The Long Walk Back Home, Chapter Eight

Pam’s face turned pale when she opened the door.  “Oh my god!  Chris!  What happened to you?

“It’s a long story” Chris answered.  “The simple truth is that I was at the wrong place at the wrong time.”

“Does it hurt?” Pam asked

“Yes, actually, it does hurt.  It’s OK though.  I’ll have the worst of it fixed pretty soon.  Where’s Jackie?”

“Oh” Pam said.  “I’m sorry.  I’ve been thrown a little off base by this.  Come in Chris.  Please.”

Chris stepped into the house.  Nobody else was in the front room, a fact for which Chris was grateful.  “Have a seat” Pam said, and Chris chose a chair closer to the door than where he had been seated the last time he saw Jackie.  “She’s in the bedroom.  I’ll tell her you’re here.”

Chris sat and began to wonder what would come next.  In fact, the side of his head had begun to throb.  He rose from his chair and looked at the gash in a mirror that was hanging on the wall.  It was beginning to turn a little more red than pink.  “Oh crap” he thought as he examined it in the mirror.  “I may have to go to an emergency room after all.”  Chris was wondering how much such a visit would cost when Jackie and Pam emerged from the hall.

Chris turned toward them immediately, and Jackie said “Sit down, Chris.  Please.”  He did as he was asked while Jackie stood and stared.  She then sat down on the sofa and Pam sat next to her.  Both of the young women continued to stare at Chris’ face, and it was Pam who finally broke the silence.  “Well, you can’t walk in here like this and not tell us the story.”
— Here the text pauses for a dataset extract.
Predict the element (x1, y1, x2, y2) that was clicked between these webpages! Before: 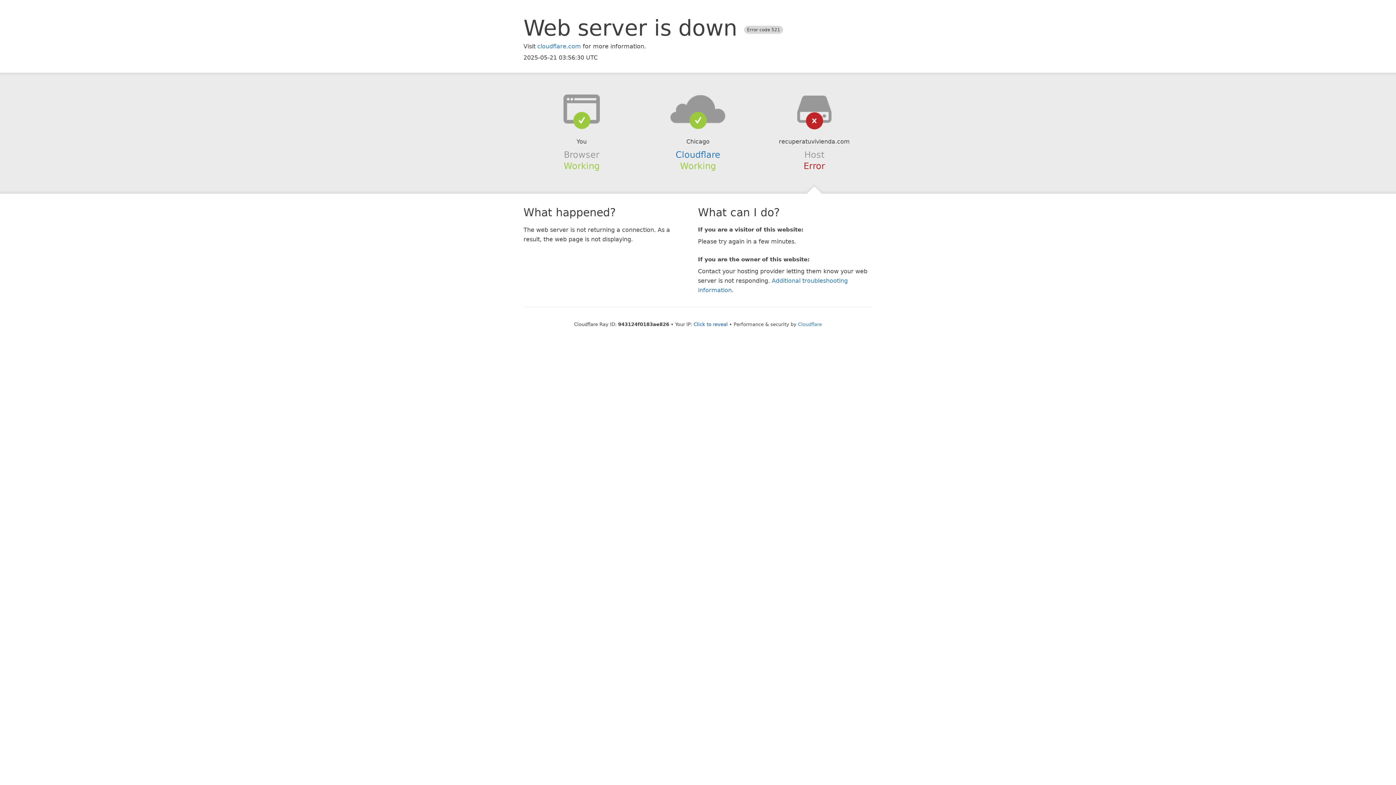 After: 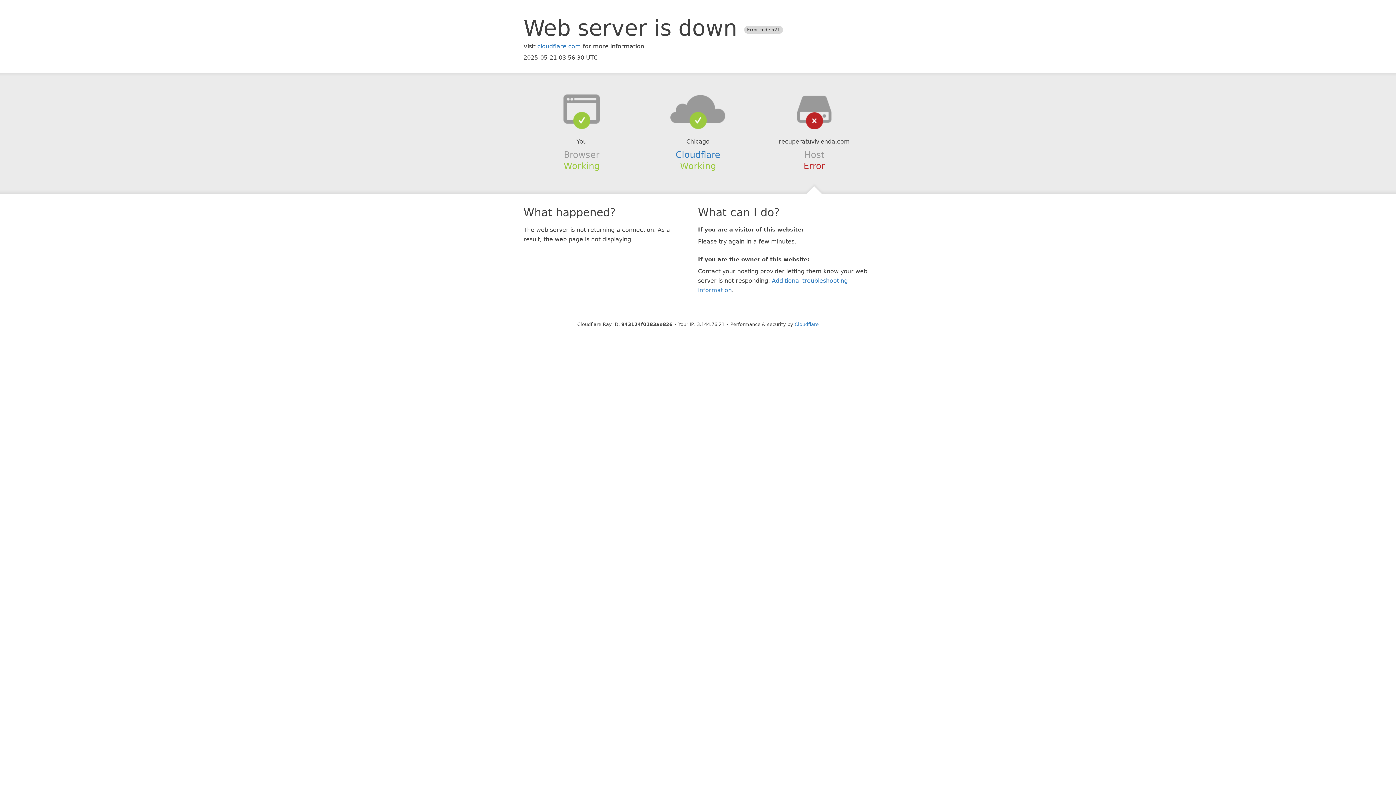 Action: bbox: (693, 321, 728, 327) label: Click to reveal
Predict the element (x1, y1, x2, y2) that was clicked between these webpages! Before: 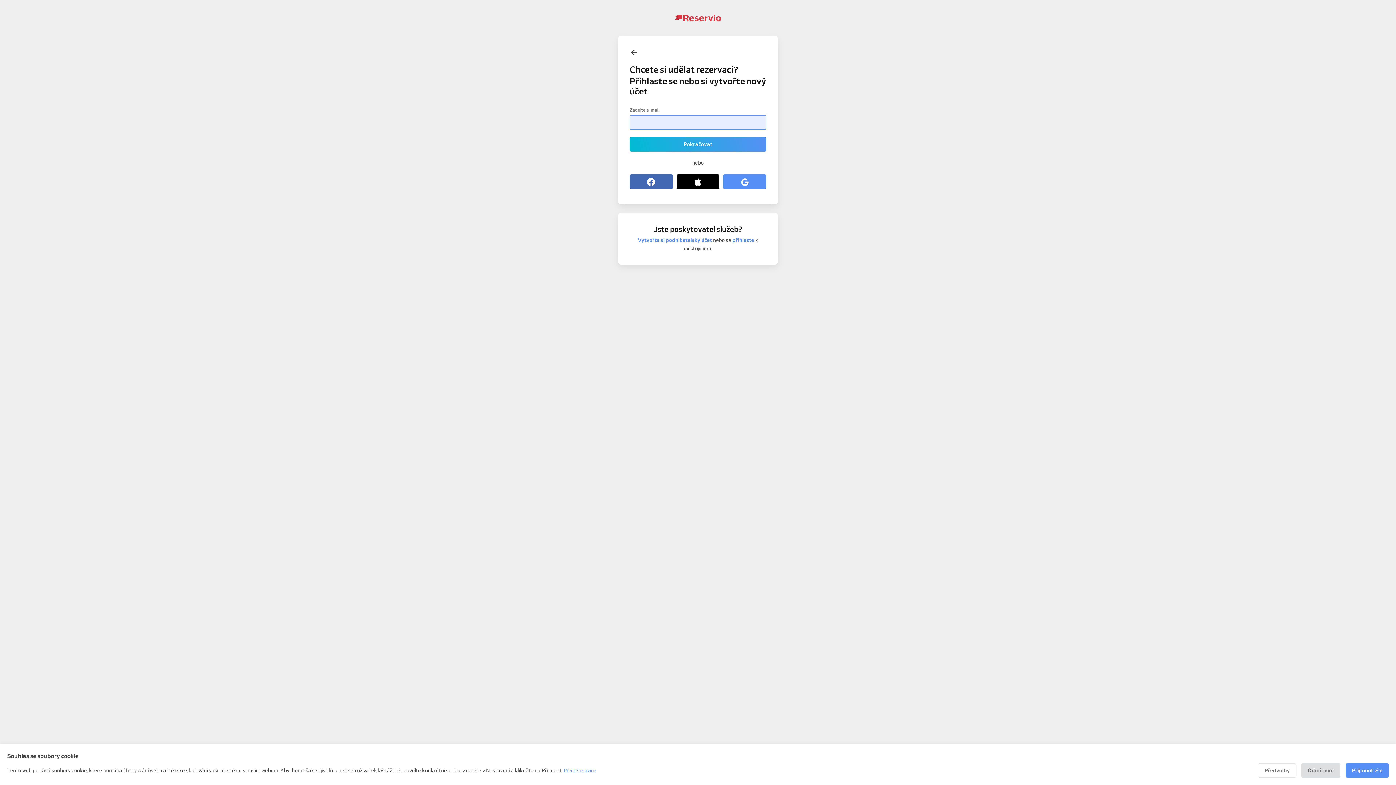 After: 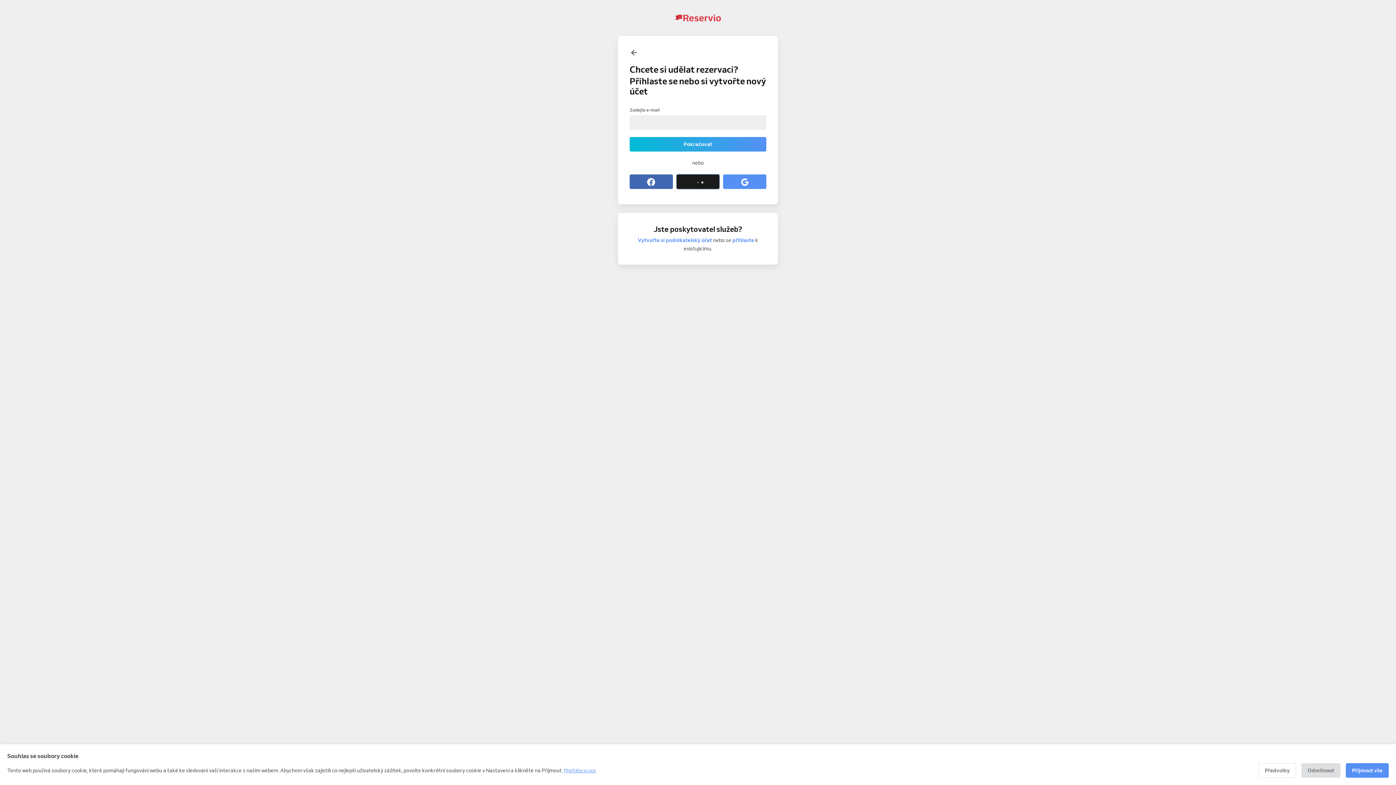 Action: bbox: (676, 174, 719, 189) label: Pokračovat přes Apple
Chris gave a short version.  “Me and a friend got jumped and had to fight to get away.”  Jackie looked skeptical and Chris was  bothered by that, so he filled in some more details.  “My friend Calvin is an Indian.  He was a friend of Tom’s, too.  Over in Vietnam.  We went into a restaurant last night and three guys who came in later didn’t seem to like Indians.  They attacked us when we left and we had to fight to keep from getting beaten to a bloody pulp.  Calvin had to improvise,” Chris pointed to his stitches, “or I would still be bleeding.  Really, we were just having dinner.  Those guys jumped on us for absolutely no good reason.”

“Good lord!” Pam said.  “And your friend sewed you up with – what is that stuff?”

“Fishing line.”

Pam shuddered.  “And you had to just sit there while he sewed you?”

Chris decided to not mention the pint of rum.  “Yep” he admitted.  “What else could I do?  Otherwise I would have bled all over his house.”

“Where does this Calvin live?” asked Jackie.  It was her first participation in the conversation, and Chris welcomed it.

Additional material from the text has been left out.